■ Your task ■
Your response should consist of every record, exactly as given.

■ Exercise data ■
□ □ □ □ □ □ □

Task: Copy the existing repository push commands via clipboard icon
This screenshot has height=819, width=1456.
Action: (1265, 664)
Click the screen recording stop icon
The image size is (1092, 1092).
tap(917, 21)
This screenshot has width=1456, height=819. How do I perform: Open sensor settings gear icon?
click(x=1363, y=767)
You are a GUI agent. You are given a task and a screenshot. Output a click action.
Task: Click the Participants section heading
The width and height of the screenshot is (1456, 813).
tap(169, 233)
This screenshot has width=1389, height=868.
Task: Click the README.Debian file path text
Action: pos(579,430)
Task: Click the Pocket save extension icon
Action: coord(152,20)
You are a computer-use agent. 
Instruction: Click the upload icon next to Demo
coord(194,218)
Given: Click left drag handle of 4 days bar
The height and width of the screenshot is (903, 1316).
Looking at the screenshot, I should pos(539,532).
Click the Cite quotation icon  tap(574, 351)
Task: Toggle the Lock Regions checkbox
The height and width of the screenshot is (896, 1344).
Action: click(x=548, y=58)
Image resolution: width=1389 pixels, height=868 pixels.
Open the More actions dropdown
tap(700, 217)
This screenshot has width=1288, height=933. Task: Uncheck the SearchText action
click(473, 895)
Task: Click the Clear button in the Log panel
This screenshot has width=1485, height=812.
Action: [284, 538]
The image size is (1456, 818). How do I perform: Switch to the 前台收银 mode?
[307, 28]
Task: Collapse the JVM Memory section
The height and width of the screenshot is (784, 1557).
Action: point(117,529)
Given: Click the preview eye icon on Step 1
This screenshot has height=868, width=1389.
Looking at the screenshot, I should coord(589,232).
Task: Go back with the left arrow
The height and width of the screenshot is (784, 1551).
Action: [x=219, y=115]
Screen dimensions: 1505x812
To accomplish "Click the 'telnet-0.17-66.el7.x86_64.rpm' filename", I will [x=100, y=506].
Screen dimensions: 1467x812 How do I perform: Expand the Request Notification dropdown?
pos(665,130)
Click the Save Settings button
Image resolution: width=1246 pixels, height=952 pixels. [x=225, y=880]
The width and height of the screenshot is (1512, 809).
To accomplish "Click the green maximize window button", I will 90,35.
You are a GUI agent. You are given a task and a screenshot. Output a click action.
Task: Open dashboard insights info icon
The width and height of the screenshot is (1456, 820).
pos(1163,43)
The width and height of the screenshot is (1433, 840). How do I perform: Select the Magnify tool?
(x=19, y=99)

□ □ □ □ □ □ □

■ Task response ■
Task: Copy the existing repository push commands via clipboard icon
This screenshot has height=819, width=1456.
Action: (1265, 664)
Click the screen recording stop icon
The image size is (1092, 1092).
tap(917, 21)
This screenshot has width=1456, height=819. How do I perform: Open sensor settings gear icon?
click(x=1363, y=767)
You are a GUI agent. You are given a task and a screenshot. Output a click action.
Task: Click the Participants section heading
The width and height of the screenshot is (1456, 813).
tap(169, 233)
This screenshot has width=1389, height=868.
Task: Click the README.Debian file path text
Action: pos(579,430)
Task: Click the Pocket save extension icon
Action: coord(152,20)
You are a computer-use agent. 
Instruction: Click the upload icon next to Demo
coord(194,218)
Given: Click left drag handle of 4 days bar
The height and width of the screenshot is (903, 1316).
Looking at the screenshot, I should pos(539,532).
Click the Cite quotation icon  tap(574, 351)
Task: Toggle the Lock Regions checkbox
The height and width of the screenshot is (896, 1344).
Action: click(x=548, y=58)
Image resolution: width=1389 pixels, height=868 pixels.
Open the More actions dropdown
tap(700, 217)
This screenshot has width=1288, height=933. Task: Uncheck the SearchText action
click(473, 895)
Task: Click the Clear button in the Log panel
This screenshot has width=1485, height=812.
Action: [284, 538]
The image size is (1456, 818). How do I perform: Switch to the 前台收银 mode?
[307, 28]
Task: Collapse the JVM Memory section
The height and width of the screenshot is (784, 1557).
Action: point(117,529)
Given: Click the preview eye icon on Step 1
This screenshot has height=868, width=1389.
Looking at the screenshot, I should coord(589,232).
Task: Go back with the left arrow
The height and width of the screenshot is (784, 1551).
Action: [x=219, y=115]
Screen dimensions: 1505x812
To accomplish "Click the 'telnet-0.17-66.el7.x86_64.rpm' filename", I will [x=100, y=506].
Screen dimensions: 1467x812 How do I perform: Expand the Request Notification dropdown?
pos(665,130)
Click the Save Settings button
Image resolution: width=1246 pixels, height=952 pixels. [x=225, y=880]
The width and height of the screenshot is (1512, 809).
To accomplish "Click the green maximize window button", I will 90,35.
You are a GUI agent. You are given a task and a screenshot. Output a click action.
Task: Open dashboard insights info icon
The width and height of the screenshot is (1456, 820).
pos(1163,43)
The width and height of the screenshot is (1433, 840). How do I perform: Select the Magnify tool?
(x=19, y=99)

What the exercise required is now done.